Giter VIP home page Giter VIP logo

cartotest's Introduction

CARTODB TECHNICAL INTERVIEW TEST

GENERAL EXPLANATIONS

  • Tried to do as much as possible when initalizing the server. Thought, as stations seemed to be not many, they could be cached (memoized) for later access; same applies to populations from stations, a spatial intersection of every station location and grid population data is performed initially and then cached for later use.

Endpoint1/ First endpoint, is in the form of following GET request: /stations/measure///YYYYmmdd/YYYYmmdd?stations=id1,id2,...&geom=WKT

As an example: /stations/measure/max/co/20010101/20210101?stations=sta1,sta2&geom=POINT(-6.33 38.8)

Geoms are considered to be represented in WGS84 lonlat format, aka EPSG:4326

Expected fixed arguments, functions (max, min, avg), variables (co,so2,etc.), date range, have been set up as path parameters. Optional ones, filters for station ids and geometry for intersection are passed in as query arguments. Possibly, a POST request could have been more appropiate, as the arguments may grow long and break url's limits.
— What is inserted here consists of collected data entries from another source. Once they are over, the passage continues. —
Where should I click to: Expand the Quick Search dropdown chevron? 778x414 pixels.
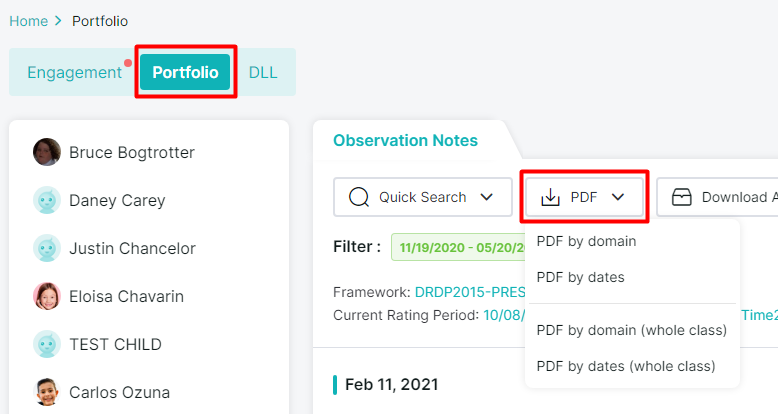[x=487, y=197]
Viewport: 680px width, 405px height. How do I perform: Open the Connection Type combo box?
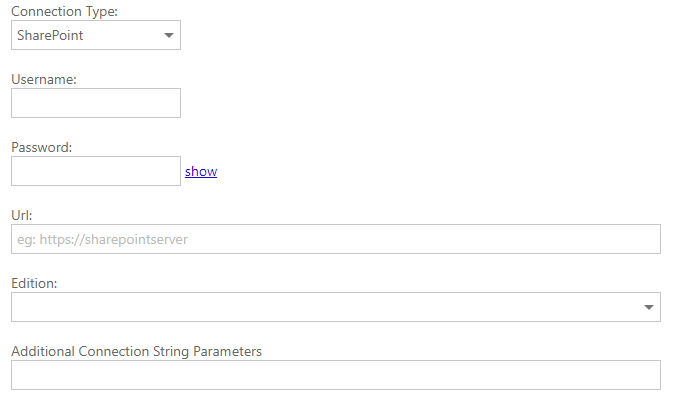pos(95,35)
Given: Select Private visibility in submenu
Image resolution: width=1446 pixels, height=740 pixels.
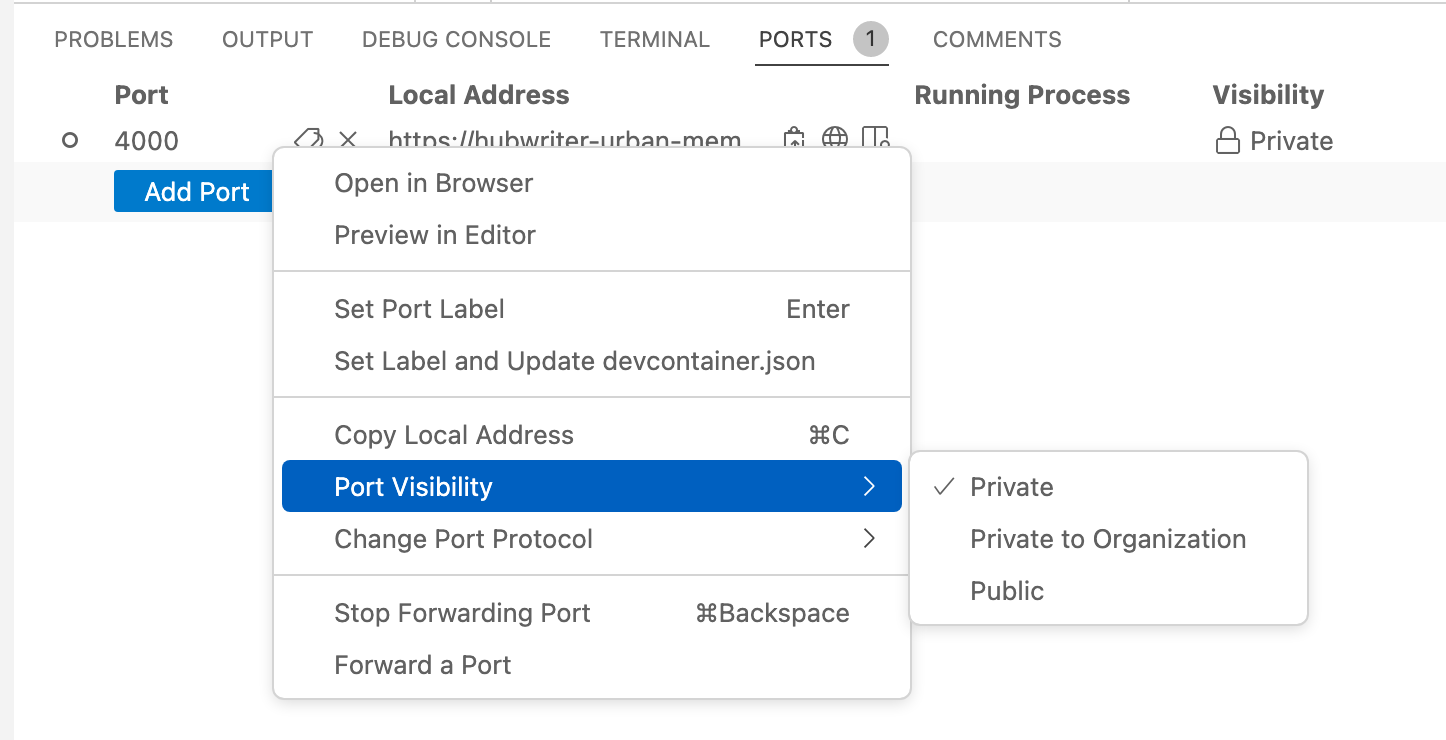Looking at the screenshot, I should 1011,487.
So, after receiving arguments, checking and dealing with authentication, the pseudocode for first endpoint is:

    * Get stations (cached)
    * Set population in stations (cached)
    * Limit stations to those respecting filtes
        - id in list of ids
        - spatial intersection of stations geometries with given one, with shapely
    * Construct the url for Carto API, taking into accoun  function,variable,fromDateTs,toDateTs
    * Remove observations not linked to stationsId array (optional)
    * Nor to geom filter (optional)
    * Final observations go to filteredObservations 
    * Returned object with rows=empty in case of not being able to carry on all the process        

Endpoint2/ Second endpoint, is in the form of following GET request: /stations/timeseries////YYYYmmdd/YYYYmmdd?stations=id1,id2,...&geom=WKT

As an example: /stations/timeseries/max/co/hour/20010101/20210101?stations=sta1,sta2&geom=POINT(-6.33 38.8)
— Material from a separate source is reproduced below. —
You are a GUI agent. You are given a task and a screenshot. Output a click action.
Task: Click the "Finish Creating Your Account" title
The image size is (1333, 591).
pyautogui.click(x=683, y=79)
Geoms are considered to be represented in WGS84 lonlat format, aka EPSG:4326

Expected fixed arguments, functions (max, min, avg), variables (co,so2,etc.), date range, have been set up as path parameters. Optional ones, filters for station ids and geometry for intersection are passed in as query arguments. Possibly, a POST request could have been more appropiate, as the arguments may grow long and break url's limits.
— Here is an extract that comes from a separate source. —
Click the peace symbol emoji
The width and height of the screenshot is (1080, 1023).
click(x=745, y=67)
So, after receiving arguments, checking and dealing with authentication, the pseudocode for first endpoint is:

    * Get stations (cached)
    * Set population in stations (cached)
    * Limit stations to those respecting filtes
        - id in list of ids
        - spatial intersection of stations geometries with given one, with shapely
    * Construct the url for Carto API, taking into accoun  function,variable,fromDateTs,toDateTs
      The key here is using DATE_TRUNC() function of Postgresql using step (hour, day, year) for being able to aggregate observations, grouping by station_id, timeinstant order
    * Remove observations not linked to stationsId array (optional)
    * Nor to geom filter (optional)
    * Final observations go to filteredObservations 
    * Returned object with rows=empty in case of not being able to carry on all the process      

Endpoint 3/ Was not required in the exercise. It is a GET request

/stations

that returns all the (cached) stations, in case we do something useful with them.

CHECKLIST

  • Statistical measurement for stations (endpoint 1). DONE
  • Timeseries for stations(endpoint 2). DONE
  • Filters. DONE (for ep1 and ep2)
  • Authentication. DONE

ABOUT AUTHENTICATION

Although not required to implement authentication, FastAPI endpoints have been protected using a simple JWT Authentication Bearer schema. Logout is implemented including token in a denylist; as it is not permanent by the moment, a server reload would imply that a denied token could be used again. Lists of tokens/users should be stored permanently in a database system. Redis could be a good alternative too. This simple system has not a mechanism of refreshing tokens, either, an expired token would force to ask the API for a new one. FastAPI JWT extension can deal with refresh tokens, and store them in cookies. The current way is via Authentication Bearer header in HTTP.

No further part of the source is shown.